Ketika bangun tidur tadi, Bintang langsung mengamuk mencari Narendra. Anak itu tidak bicara tapi tangisan serta berontakan anak itu menandakan jika dia belum bisa mencari orang yang dia anggap bisa melindunginya. Beruntung tidak berselang lama, Narendra datang dan menenangkan anak itu. Belum cukup disitu, drama Bintang berlanjut kala akan dimandikan karena anak itu menjerit-jerit ketika di bawa ke kamar mandi. Selama di rumah sakit memang Bintang cukup hanya di lap di tempat tidur saja. Tapi, Hanin tidak mungkin mengelap anak itu karena pampers yang digunakan anak itu bocor hingga membasahi pakaian yang dikenakan anak itu. Dengan terpaksa Hanin dan Narendra harus bergotong royong untuk memandikan anak itu. Lupakan tentang baju mereka yang basah juga pemandangan yang tercipta karena baju basah yang melekat. Mengurus anak terlalu menguras tenaga dan emosi hingga lupa jika mereka dua makhluk dewasa yang berbeda jenis kelamin.

Selama memandikan Bintang, Hanin juga harus menahan diri agar tangisnya tidak pecah. Beberapa luka yang membekas ditubuh Bintang membuat siapapun miris melihatnya. Entah apa yang dilalui kakak beradik itu hingga tubuh mereka dipenuhi bekas luka.

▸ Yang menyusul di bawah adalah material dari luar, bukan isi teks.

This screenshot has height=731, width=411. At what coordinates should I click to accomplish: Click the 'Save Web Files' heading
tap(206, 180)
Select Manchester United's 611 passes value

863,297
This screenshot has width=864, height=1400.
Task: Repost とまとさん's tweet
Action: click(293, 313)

Dibandingkan mengurus Bintang, mengurus Mentari terasa lebih mudah sekarang. Mentari mulai merespon bahasa isyarat dari Hanin sehingga sedikit-sedikit mereka bisa berkomunikasi. Mentari juga tidak lagi histeris melihat Narendra dan tetap tenang ketika Hanin tinggalkan untuk berganti baju beberapa saat. Terima kasih pada Elang yang tidak lupa membawa kopernya saat pelarian semalam, sehingga dia tidak bingung ketika akan berganti pakaian. Terima kasih juga pada perhatian Narendra yang membelikan pakaian untuk kedua anak itu tanpa diminta.

"Jadi? Haw your feeling?" Tanya Narendra lagi.

"Ah, entahlah aku tidak tahu." Jawab Hanin seadaanya.

"Keadaan sekarang ini membuatku tak punya waktu untuk menangisi masa lalu. Mengingat apa yang kita lalui tadi malam, bernafas hari ini saja aku sudah bersyukur." Ucap Hanin lagi.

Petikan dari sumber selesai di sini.